*WORK ORDER*.
Each entry below is to be copied out exactly and in full.

*SUPPLIED DATA*.

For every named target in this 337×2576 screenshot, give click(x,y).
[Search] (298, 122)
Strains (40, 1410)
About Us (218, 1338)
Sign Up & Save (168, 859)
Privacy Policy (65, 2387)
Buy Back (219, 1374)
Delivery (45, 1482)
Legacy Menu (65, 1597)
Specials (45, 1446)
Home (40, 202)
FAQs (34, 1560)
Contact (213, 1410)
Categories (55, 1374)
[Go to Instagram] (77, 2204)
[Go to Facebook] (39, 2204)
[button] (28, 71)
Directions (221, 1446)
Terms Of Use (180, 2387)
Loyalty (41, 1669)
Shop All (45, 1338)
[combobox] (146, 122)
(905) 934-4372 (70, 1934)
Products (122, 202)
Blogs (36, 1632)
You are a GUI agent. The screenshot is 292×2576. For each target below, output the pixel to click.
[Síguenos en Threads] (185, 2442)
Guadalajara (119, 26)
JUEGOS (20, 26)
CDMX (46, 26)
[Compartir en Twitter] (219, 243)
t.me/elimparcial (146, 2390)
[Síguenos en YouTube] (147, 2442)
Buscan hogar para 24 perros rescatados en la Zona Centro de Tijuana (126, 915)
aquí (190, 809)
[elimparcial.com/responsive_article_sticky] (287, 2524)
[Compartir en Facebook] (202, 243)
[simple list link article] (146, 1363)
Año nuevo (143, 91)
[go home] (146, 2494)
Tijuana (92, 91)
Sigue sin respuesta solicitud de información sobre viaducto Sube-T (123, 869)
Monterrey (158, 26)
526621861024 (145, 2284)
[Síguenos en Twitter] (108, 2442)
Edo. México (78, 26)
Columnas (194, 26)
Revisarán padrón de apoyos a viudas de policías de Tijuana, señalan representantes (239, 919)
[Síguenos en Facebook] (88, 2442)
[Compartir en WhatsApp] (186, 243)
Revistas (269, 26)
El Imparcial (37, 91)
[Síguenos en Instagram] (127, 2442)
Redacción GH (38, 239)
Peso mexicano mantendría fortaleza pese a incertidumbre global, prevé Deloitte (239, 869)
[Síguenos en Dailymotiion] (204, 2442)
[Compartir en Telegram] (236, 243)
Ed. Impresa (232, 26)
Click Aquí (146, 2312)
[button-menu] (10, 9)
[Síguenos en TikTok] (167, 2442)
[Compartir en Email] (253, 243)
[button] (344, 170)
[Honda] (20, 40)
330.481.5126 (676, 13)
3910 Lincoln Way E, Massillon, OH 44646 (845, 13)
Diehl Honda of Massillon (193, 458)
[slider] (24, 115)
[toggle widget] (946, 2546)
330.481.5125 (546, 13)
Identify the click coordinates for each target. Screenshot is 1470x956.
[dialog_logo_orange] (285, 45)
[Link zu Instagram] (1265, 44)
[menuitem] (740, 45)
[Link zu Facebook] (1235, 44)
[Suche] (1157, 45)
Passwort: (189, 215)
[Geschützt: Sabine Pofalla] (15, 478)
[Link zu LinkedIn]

*SOLUTION TO THE PROBLEM*.
For every named target in this 337×2576 screenshot, give click(x,y).
[Search] (298, 122)
Strains (40, 1410)
About Us (218, 1338)
Sign Up & Save (168, 859)
Privacy Policy (65, 2387)
Buy Back (219, 1374)
Delivery (45, 1482)
Legacy Menu (65, 1597)
Specials (45, 1446)
Home (40, 202)
FAQs (34, 1560)
Contact (213, 1410)
Categories (55, 1374)
[Go to Instagram] (77, 2204)
[Go to Facebook] (39, 2204)
[button] (28, 71)
Directions (221, 1446)
Terms Of Use (180, 2387)
Loyalty (41, 1669)
Shop All (45, 1338)
[combobox] (146, 122)
(905) 934-4372 (70, 1934)
Products (122, 202)
Blogs (36, 1632)
You are a GUI agent. The screenshot is 292×2576. For each target below, output the pixel to click.
[Síguenos en Threads] (185, 2442)
Guadalajara (119, 26)
JUEGOS (20, 26)
CDMX (46, 26)
[Compartir en Twitter] (219, 243)
t.me/elimparcial (146, 2390)
[Síguenos en YouTube] (147, 2442)
Buscan hogar para 24 perros rescatados en la Zona Centro de Tijuana (126, 915)
aquí (190, 809)
[elimparcial.com/responsive_article_sticky] (287, 2524)
[Compartir en Facebook] (202, 243)
[simple list link article] (146, 1363)
Año nuevo (143, 91)
[go home] (146, 2494)
Tijuana (92, 91)
Sigue sin respuesta solicitud de información sobre viaducto Sube-T (123, 869)
Monterrey (158, 26)
526621861024 (145, 2284)
[Síguenos en Twitter] (108, 2442)
Edo. México (78, 26)
Columnas (194, 26)
Revisarán padrón de apoyos a viudas de policías de Tijuana, señalan representantes (239, 919)
[Síguenos en Facebook] (88, 2442)
[Compartir en WhatsApp] (186, 243)
Revistas (269, 26)
El Imparcial (37, 91)
[Síguenos en Instagram] (127, 2442)
Redacción GH (38, 239)
Peso mexicano mantendría fortaleza pese a incertidumbre global, prevé Deloitte (239, 869)
[Síguenos en Dailymotiion] (204, 2442)
[Compartir en Telegram] (236, 243)
Ed. Impresa (232, 26)
Click Aquí (146, 2312)
[button-menu] (10, 9)
[Síguenos en TikTok] (167, 2442)
[Compartir en Email] (253, 243)
[button] (344, 170)
[Honda] (20, 40)
330.481.5126 (676, 13)
3910 Lincoln Way E, Massillon, OH 44646 (845, 13)
Diehl Honda of Massillon (193, 458)
[slider] (24, 115)
[toggle widget] (946, 2546)
330.481.5125 (546, 13)
Identify the click coordinates for each target. Screenshot is 1470x956.
[dialog_logo_orange] (285, 45)
[Link zu Instagram] (1265, 44)
[menuitem] (740, 45)
[Link zu Facebook] (1235, 44)
[Suche] (1157, 45)
Passwort: (189, 215)
[Geschützt: Sabine Pofalla] (15, 478)
[Link zu LinkedIn]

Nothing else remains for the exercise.